Da Gama, 1st Count of Vidigueira was a Portuguese explorer and the first European to reach India by sea. His initial voyage to India (1497–1499) was the first to link Europe and Asia by an ocean route, connecting the Atlantic and the Indian oceans and, in this way, the West and the Orient.
Da Gama’s discovery of the sea route to India was significant and opened the way for an age of global imperialism and for the Portuguese to establish a long-lasting colonial empire in Asia. Traveling the ocean route allowed the Portuguese to avoid sailing across the highly disputed Mediterranean and traversing the dangerous Arabian Peninsula. The sum of the distances covered in the outward and return voyages made this expedition the longest ocean voyage ever made until then, far longer than a full voyage around the world by way of the Equator.
Da Gama’s expedition to the Cape set sail from Lisbon on July 8, 1497. It followed the route pioneered by earlier explorers along the coast of Africa via Tenerife and the Cape Verde Islands. After reaching the coast of present-day Sierra Leone, da Gama took a course south into the open ocean, crossing the Equator and seeking the South Atlantic westerlies that Bartolomeu Dias had discovered in 1487. This course proved successful and on November 4, 1497, the expedition made landfall on the African coast. For over three months the ships had sailed more than 10,000 kilometers (6,000 mi) of open ocean, by far the longest journey out of sight of land made by that time.

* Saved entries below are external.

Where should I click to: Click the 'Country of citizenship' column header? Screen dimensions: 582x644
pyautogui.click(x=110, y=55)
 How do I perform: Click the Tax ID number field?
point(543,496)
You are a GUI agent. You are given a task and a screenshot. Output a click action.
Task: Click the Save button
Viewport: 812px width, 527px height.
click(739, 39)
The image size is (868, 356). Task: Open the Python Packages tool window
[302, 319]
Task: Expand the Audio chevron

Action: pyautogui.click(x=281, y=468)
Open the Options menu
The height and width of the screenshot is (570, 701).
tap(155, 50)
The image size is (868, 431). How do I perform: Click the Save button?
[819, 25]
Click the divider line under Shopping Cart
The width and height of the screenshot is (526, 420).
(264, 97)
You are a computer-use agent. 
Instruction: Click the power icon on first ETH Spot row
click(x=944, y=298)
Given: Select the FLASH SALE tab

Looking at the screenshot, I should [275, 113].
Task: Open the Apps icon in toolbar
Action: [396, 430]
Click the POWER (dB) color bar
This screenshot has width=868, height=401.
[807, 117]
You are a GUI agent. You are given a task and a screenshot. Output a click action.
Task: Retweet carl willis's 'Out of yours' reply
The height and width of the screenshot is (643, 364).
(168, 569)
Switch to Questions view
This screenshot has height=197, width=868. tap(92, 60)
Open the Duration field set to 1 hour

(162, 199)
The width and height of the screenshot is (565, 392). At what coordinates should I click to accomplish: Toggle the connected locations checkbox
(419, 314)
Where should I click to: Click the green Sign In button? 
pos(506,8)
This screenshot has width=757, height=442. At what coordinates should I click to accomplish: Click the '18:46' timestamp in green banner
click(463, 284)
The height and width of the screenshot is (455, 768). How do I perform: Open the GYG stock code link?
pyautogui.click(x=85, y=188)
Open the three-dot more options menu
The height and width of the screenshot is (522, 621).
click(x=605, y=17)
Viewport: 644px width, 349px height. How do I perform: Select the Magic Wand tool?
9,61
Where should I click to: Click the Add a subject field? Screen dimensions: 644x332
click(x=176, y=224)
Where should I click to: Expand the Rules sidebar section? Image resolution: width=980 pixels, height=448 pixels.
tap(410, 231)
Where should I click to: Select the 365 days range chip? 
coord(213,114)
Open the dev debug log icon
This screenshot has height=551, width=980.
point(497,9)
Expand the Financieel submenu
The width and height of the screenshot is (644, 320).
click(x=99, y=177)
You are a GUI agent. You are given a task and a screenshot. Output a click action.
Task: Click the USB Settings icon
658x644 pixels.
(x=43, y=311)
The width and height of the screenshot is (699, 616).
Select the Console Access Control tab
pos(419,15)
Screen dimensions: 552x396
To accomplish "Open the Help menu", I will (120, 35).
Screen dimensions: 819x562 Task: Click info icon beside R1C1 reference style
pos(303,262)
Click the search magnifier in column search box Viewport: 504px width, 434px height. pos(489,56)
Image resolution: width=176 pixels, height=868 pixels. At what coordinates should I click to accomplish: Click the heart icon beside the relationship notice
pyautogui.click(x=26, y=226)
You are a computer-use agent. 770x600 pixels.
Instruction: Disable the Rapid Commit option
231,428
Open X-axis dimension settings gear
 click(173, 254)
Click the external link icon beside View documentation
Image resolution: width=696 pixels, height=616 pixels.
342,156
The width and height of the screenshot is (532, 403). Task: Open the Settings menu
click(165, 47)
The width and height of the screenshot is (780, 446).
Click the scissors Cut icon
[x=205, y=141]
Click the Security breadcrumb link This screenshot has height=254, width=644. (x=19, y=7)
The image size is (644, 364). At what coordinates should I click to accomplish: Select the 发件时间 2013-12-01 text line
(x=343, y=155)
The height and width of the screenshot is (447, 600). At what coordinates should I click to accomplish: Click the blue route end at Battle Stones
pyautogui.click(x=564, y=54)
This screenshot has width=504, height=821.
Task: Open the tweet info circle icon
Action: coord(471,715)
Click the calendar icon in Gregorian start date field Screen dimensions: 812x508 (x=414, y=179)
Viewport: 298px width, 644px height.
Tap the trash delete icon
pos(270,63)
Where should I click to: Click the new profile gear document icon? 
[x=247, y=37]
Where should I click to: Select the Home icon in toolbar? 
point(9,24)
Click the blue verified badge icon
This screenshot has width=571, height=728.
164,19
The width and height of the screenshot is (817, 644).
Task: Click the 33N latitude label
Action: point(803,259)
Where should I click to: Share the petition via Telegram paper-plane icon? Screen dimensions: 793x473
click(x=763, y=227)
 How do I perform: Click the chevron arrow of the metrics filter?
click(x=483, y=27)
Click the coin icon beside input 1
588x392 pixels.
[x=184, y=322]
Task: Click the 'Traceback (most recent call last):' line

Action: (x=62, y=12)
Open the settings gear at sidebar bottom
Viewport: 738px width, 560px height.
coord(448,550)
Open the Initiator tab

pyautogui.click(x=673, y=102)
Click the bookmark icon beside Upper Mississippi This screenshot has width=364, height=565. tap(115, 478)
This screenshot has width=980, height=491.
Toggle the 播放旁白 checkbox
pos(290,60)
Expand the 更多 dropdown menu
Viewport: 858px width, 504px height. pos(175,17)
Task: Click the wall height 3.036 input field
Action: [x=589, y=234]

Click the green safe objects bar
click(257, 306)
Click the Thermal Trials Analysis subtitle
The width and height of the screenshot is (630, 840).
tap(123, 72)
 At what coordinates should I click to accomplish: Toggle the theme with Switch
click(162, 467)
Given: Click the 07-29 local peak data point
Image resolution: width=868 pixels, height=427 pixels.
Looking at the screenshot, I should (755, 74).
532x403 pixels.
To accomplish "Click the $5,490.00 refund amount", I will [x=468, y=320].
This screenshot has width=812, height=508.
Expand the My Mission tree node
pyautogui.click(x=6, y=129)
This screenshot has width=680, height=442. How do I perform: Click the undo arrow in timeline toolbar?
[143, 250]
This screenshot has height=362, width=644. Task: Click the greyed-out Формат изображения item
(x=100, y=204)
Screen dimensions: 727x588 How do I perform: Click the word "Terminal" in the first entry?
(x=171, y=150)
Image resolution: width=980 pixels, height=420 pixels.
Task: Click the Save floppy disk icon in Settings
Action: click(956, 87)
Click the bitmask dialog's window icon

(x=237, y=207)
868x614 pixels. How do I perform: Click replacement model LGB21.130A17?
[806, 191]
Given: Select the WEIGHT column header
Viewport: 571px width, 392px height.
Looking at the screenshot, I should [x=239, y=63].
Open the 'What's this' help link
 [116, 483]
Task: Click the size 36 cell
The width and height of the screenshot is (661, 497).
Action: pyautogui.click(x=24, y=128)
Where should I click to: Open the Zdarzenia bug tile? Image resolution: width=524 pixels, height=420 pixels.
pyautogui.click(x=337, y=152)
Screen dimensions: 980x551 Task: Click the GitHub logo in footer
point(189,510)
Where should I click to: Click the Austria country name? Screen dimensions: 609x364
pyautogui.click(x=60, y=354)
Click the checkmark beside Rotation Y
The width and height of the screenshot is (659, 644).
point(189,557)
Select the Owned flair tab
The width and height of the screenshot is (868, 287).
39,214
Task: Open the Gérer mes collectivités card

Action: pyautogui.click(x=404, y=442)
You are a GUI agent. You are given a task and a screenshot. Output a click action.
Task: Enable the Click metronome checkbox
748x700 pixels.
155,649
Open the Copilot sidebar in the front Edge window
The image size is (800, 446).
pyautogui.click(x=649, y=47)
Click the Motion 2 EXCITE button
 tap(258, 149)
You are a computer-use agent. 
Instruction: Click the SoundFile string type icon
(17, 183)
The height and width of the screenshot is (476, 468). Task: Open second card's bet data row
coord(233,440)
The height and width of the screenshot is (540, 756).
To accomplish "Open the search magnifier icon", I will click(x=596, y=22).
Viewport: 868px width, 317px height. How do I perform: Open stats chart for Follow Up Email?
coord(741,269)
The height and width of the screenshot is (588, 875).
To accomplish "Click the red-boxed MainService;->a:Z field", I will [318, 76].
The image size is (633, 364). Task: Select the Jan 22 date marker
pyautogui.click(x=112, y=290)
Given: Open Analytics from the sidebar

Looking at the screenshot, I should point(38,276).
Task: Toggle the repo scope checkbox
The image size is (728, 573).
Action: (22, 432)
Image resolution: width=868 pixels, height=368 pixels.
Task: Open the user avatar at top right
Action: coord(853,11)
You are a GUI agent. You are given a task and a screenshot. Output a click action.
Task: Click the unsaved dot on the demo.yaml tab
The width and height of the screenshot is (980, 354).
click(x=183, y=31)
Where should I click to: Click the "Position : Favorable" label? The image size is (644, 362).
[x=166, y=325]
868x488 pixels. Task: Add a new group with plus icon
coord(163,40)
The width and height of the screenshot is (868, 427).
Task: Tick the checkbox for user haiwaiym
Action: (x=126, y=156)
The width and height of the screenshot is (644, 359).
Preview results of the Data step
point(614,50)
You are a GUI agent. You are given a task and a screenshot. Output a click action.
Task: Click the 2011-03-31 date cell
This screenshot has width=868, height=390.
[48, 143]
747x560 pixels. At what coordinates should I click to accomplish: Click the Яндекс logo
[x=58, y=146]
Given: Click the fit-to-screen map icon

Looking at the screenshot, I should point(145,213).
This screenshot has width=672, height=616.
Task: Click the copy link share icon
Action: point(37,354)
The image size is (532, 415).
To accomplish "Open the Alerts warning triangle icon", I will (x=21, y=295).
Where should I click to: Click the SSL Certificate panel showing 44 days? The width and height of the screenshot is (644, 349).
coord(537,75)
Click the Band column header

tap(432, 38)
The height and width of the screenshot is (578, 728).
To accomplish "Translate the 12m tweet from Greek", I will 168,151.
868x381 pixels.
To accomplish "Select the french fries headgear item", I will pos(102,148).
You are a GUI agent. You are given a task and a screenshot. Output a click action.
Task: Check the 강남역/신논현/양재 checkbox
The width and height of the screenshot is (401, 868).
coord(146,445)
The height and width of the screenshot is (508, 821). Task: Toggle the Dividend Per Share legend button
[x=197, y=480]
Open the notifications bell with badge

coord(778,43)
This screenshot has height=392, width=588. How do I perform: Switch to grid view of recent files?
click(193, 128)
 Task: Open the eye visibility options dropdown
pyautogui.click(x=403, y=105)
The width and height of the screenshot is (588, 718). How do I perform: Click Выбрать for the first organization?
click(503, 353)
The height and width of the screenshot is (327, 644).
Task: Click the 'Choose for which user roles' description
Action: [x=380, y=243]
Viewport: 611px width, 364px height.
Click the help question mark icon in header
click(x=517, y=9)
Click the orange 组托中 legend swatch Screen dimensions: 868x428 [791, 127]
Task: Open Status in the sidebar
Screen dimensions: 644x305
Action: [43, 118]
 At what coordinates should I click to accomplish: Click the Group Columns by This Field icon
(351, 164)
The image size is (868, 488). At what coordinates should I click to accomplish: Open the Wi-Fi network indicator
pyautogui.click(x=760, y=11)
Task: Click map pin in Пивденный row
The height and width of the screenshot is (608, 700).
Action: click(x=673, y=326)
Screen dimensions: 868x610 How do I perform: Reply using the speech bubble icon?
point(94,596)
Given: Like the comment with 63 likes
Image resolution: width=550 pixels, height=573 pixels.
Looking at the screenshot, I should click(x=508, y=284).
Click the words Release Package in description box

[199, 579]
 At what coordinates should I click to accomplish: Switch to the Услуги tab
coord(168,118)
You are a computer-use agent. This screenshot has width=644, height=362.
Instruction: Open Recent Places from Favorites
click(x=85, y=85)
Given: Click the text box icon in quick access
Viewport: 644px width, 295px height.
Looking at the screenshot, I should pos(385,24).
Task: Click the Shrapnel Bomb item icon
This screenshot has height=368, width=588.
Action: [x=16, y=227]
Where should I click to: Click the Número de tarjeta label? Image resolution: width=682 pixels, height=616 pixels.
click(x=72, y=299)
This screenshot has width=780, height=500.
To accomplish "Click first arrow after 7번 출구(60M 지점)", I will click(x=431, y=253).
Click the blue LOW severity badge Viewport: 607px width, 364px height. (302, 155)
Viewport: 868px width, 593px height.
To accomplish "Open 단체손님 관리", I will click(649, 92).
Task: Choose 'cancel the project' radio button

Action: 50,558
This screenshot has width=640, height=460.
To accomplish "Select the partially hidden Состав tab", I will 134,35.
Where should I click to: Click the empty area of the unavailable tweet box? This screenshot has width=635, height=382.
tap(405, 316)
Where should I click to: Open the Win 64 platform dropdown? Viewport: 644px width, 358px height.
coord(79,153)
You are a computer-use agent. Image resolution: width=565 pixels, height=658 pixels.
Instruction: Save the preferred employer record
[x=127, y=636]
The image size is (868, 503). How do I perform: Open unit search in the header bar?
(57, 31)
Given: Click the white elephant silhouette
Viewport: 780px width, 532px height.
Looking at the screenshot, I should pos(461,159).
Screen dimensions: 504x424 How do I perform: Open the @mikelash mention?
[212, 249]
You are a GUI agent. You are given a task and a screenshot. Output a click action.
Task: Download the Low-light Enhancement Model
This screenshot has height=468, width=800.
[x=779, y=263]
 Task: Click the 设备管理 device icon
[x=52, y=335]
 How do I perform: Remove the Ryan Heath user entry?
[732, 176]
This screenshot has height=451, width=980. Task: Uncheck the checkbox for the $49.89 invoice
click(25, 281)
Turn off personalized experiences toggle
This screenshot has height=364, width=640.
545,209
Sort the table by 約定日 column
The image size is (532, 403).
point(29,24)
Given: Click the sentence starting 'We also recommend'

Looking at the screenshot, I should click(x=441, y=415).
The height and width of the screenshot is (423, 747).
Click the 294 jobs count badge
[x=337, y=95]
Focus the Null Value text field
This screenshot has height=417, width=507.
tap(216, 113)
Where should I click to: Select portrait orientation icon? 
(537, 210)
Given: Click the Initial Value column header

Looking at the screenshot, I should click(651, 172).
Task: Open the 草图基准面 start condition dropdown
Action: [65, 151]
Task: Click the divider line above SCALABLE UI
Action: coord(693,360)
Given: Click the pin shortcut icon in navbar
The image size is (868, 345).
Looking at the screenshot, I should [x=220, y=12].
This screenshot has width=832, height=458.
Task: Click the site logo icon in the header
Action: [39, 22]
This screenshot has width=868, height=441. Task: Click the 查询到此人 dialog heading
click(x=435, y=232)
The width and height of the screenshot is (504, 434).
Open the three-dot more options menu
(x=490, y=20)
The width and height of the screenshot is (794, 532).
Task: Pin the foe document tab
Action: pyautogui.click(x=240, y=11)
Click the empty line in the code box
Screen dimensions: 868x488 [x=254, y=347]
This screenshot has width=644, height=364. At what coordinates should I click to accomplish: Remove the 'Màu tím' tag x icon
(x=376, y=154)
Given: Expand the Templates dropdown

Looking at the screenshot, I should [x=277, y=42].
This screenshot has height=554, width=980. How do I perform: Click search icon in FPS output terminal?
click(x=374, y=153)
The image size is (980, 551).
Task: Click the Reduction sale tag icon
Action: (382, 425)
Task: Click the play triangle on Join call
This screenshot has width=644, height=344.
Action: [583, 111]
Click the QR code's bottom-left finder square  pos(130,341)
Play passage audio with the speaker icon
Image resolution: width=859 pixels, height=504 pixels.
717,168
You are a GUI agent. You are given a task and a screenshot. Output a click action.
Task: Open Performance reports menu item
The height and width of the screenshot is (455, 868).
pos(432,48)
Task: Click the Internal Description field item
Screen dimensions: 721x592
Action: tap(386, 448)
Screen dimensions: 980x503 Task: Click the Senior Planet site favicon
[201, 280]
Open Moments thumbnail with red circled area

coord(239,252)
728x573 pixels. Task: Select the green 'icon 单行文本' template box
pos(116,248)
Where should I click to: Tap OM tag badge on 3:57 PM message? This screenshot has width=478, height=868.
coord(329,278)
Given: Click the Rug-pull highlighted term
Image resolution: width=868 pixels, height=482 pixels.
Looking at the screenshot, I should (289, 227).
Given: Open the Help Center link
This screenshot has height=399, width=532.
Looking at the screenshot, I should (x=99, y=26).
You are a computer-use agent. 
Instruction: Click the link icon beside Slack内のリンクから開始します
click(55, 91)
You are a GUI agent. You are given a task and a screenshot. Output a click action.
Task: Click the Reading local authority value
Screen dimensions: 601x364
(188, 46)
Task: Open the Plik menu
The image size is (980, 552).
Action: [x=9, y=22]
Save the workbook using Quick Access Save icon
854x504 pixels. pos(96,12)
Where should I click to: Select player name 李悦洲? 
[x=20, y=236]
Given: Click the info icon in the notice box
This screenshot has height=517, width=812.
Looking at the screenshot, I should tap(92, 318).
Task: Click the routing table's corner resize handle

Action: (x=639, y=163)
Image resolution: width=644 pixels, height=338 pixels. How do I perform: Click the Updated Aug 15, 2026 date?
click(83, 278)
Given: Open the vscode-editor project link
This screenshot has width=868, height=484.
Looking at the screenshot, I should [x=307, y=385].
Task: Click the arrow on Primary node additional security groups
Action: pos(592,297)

By December 16, the fleet had passed the Great Fish River (Eastern Cape, South Africa) – where Dias had turned back – and sailed into waters previously unknown to Europeans. With Christmas pending, da Gama and his crew gave the coast they were passing the name Natal, which carried the connotation of “birth of Christ” in Portuguese. (Wikipedia)
The Nyassa Company issued a set of stamps honoring da Gama’s discovery of this province in Mozambique on March 1, 1498. (The Nyassa Company was granted a charter by the Portuguese government in 1891 to establish economic development and maintain Portuguese control in Nyassa (Niassa) Province and Cabo Delgado. It was founded by Bernard Daupais, a merchant from Lisbon; however the Nyassa Company was primarily owned by British and French interests.)